Employees must comply with all company policies when using GitHub Copilot. Non-compliance is the employee's responsibility.
The service is regulated by the GitHub Terms for Additional Products and Features and the GitHub Privacy Statement. Code snippets are transmitted in real-time for suggestions but are not retained by default. For details on data handling, see the GitHub Copilot Trust Center. It is the employer's responsibility to verify that these terms are acceptable for their specific use case; if in doubt, ask your team lead or manager.
This policy is reviewed periodically and updated as needed.
Personal use
GitHub attaches the Copilot subscription to your personal GitHub account. When the organization seat is assigned, any existing personal subscription is automatically cancelled. We recognize this means the tools you use for work are the same tools available on your personal projects.
Here is what is and isn't covered:
- Open source and community contributions: encouraged. Contributing to open source projects, building community tools, and participating in hackathons all build skills that benefit you and the company.
- Personal non-commercial projects: allowed. Learning new technologies, hobby projects, and personal tools are fine, within the guidelines below.

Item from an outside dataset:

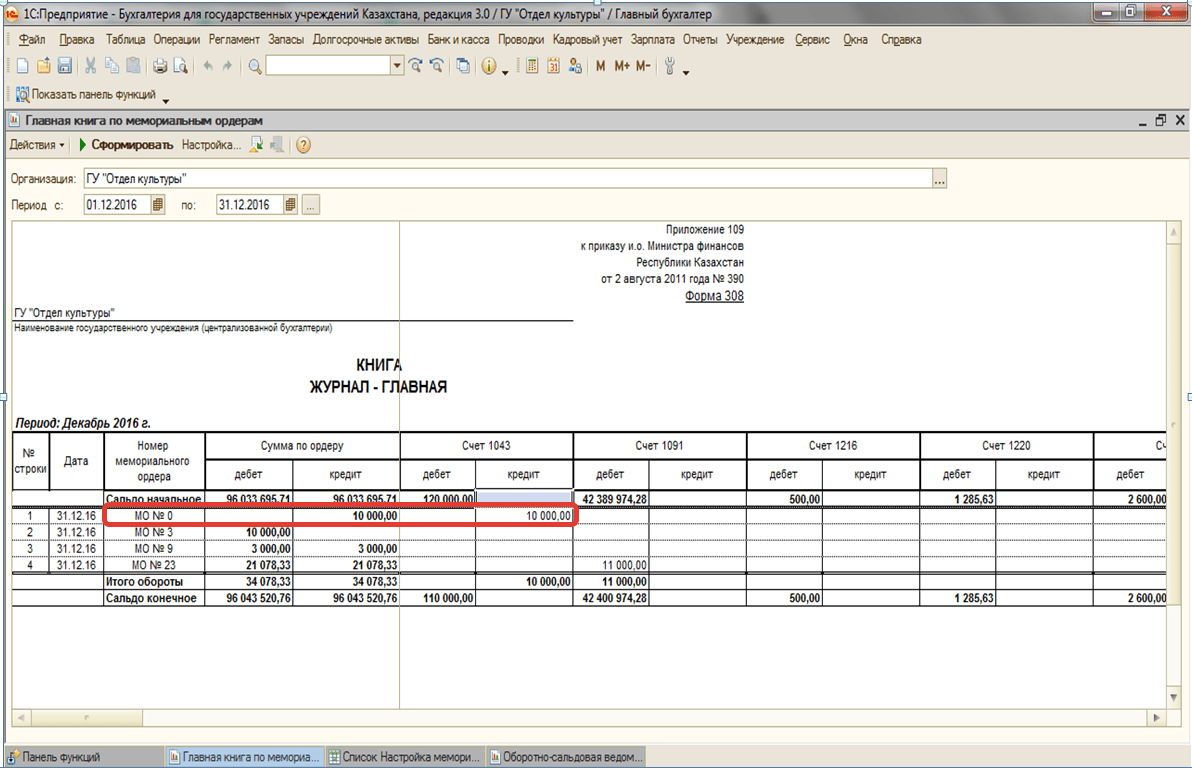Image resolution: width=1192 pixels, height=768 pixels.
Task: Click the Copy icon in the toolbar
Action: click(x=110, y=67)
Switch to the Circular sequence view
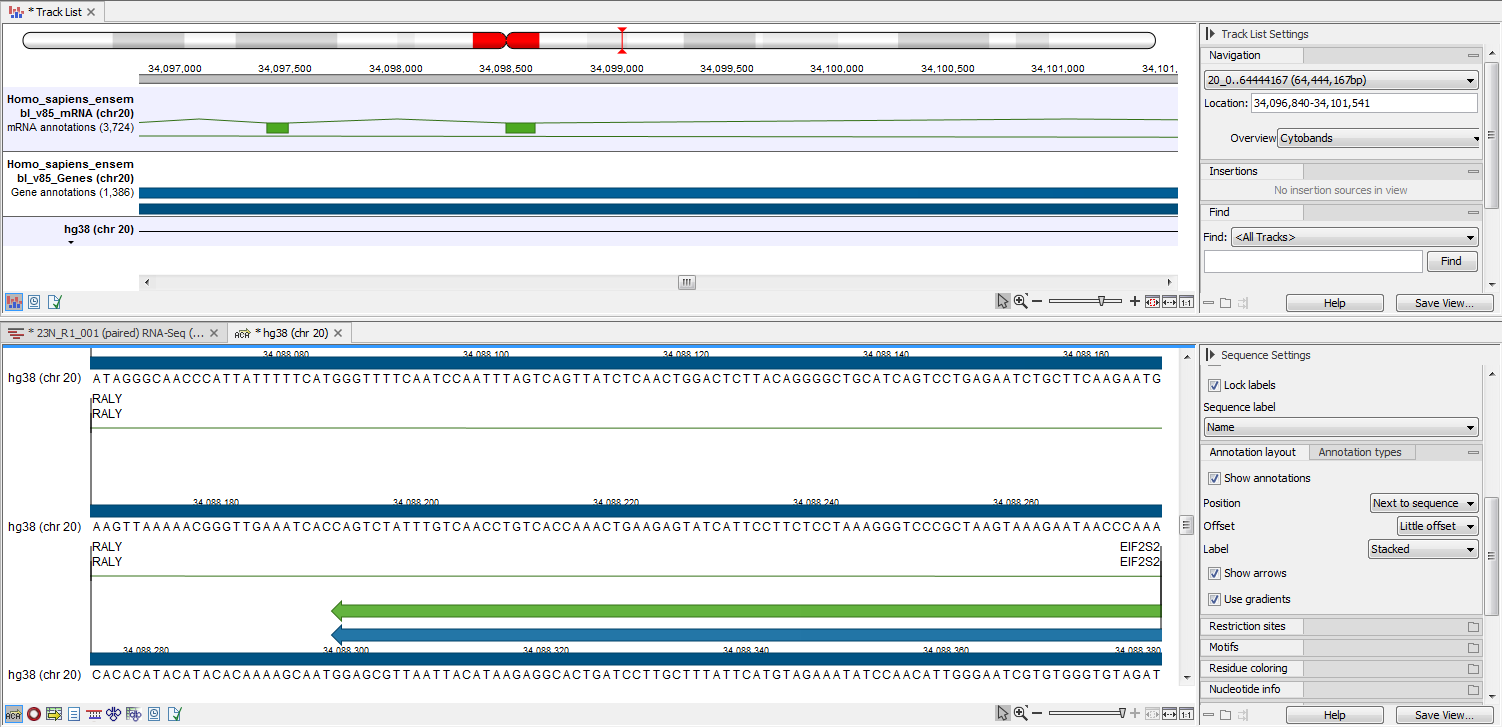The image size is (1502, 727). [x=33, y=714]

- Personal commercial projects: not covered. Freelance work, side businesses, SaaS products, and paid consulting deliverables should not use the company-provided subscription.
- Projects that compete with the company: not allowed. Personal projects must not compete with SparkFabrik's products, services, or business areas.
A few guidelines:
- Work takes priority. Premium requests are metered and have a cost. If your usage is unusually high, we may ask about it.
- Keep company and personal work separate. Personal projects must not include, reuse, or be derived from company code, proprietary logic, or confidential information.
- Your personal projects are yours. The company makes no intellectual property claim on code you write for personal or open source projects, provided it is developed outside working hours and is not related to the company's business.
- This is trust-based. We'd rather give clear boundaries than build surveillance. If costs become unsustainable, we'll revisit the policy with transparency.
If you're unsure whether a specific use case qualifies, ask your manager.
Requesting a subscription
If you weren't granted a subscription during onboarding:
- On the GitHub Copilot settings page, locate Get Copilot from an organization
- Use Ask admin for access on the SparkFabrik organization
- Confirm with an HR representative via the
#support-hrchannel
The subscription is through our GitHub Organization. Any existing personal Copilot subscription on the same account will be automatically cancelled and refunded by GitHub.
Refunding a previously purchased subscription
If you already purchased a personal GitHub Copilot subscription, GitHub will refund the unused portion when the Organization subscription is attached. You can request a refund for the partial paid subscription using the company's employee refund platform, only if it was previously approved as a company expense.